## Begin
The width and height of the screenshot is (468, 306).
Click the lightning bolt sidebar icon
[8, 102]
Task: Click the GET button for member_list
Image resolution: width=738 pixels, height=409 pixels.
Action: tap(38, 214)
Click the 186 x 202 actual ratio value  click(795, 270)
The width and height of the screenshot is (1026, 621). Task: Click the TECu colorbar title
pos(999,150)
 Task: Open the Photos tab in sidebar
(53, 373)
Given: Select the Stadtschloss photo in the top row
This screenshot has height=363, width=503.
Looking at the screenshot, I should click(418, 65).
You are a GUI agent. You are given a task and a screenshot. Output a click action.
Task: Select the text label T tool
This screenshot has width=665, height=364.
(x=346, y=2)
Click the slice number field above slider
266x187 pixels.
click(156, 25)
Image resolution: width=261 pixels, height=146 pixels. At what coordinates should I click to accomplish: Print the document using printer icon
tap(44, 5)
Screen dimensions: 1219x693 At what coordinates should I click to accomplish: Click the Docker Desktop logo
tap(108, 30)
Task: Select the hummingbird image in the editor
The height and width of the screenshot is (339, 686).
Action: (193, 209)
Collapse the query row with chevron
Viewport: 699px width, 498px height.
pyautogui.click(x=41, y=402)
## End
Pull out every line above that contains the word "This", copying each line in full. Case counts.

This screenshot has height=363, width=503.
This screenshot has width=665, height=364.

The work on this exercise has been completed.